▸ **Your instructions**
All that is wanted is the span of lines from the one with "ADVENT CALENDARS (553, 1958)" to the last line of the data, copied exactly.

:::::

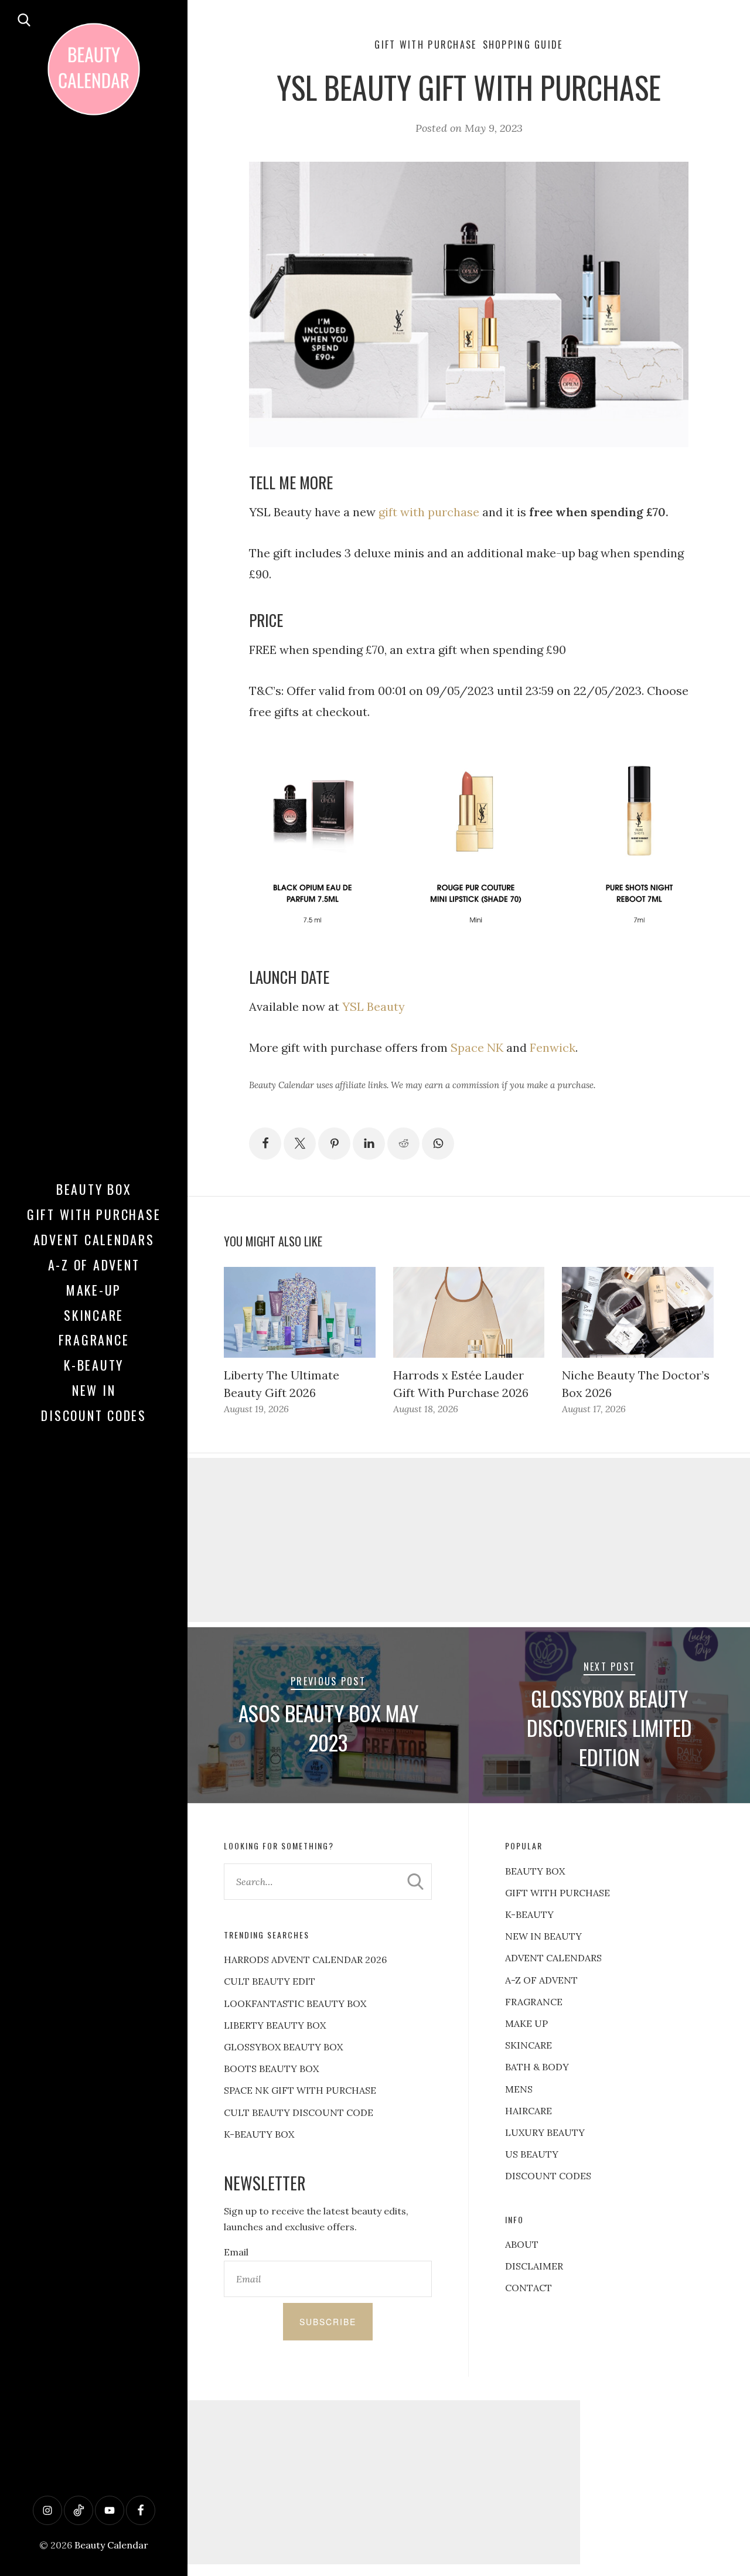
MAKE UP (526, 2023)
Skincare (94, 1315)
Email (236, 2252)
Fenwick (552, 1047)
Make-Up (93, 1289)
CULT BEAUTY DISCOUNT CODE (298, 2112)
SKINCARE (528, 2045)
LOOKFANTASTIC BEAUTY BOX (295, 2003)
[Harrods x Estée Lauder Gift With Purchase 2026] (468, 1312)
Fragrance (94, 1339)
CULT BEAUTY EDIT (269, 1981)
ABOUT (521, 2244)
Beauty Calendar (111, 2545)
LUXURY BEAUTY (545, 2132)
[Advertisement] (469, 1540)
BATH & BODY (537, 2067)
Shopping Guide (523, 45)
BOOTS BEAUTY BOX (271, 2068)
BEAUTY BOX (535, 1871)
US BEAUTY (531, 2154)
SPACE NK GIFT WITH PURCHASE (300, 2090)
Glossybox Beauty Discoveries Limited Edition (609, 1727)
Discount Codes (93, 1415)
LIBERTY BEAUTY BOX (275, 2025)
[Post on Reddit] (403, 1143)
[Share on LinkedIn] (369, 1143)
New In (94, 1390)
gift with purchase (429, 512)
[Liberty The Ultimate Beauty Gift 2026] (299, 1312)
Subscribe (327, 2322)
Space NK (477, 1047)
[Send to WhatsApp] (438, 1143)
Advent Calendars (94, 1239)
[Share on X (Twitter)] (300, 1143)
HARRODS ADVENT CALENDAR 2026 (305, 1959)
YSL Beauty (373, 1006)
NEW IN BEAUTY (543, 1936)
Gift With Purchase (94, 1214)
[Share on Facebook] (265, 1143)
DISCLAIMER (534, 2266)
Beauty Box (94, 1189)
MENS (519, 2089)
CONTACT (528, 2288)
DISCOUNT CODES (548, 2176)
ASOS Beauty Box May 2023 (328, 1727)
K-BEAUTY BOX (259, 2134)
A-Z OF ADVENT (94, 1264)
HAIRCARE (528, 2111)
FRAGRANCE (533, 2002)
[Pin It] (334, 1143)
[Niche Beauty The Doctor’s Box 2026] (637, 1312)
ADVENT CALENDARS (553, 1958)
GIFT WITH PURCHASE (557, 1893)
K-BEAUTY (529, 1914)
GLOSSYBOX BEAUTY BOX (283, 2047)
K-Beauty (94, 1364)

:::::

▸ **Your solution**
ADVENT CALENDARS (553, 1958)
GIFT WITH PURCHASE (557, 1893)
K-BEAUTY (529, 1914)
GLOSSYBOX BEAUTY BOX (283, 2047)
K-Beauty (94, 1364)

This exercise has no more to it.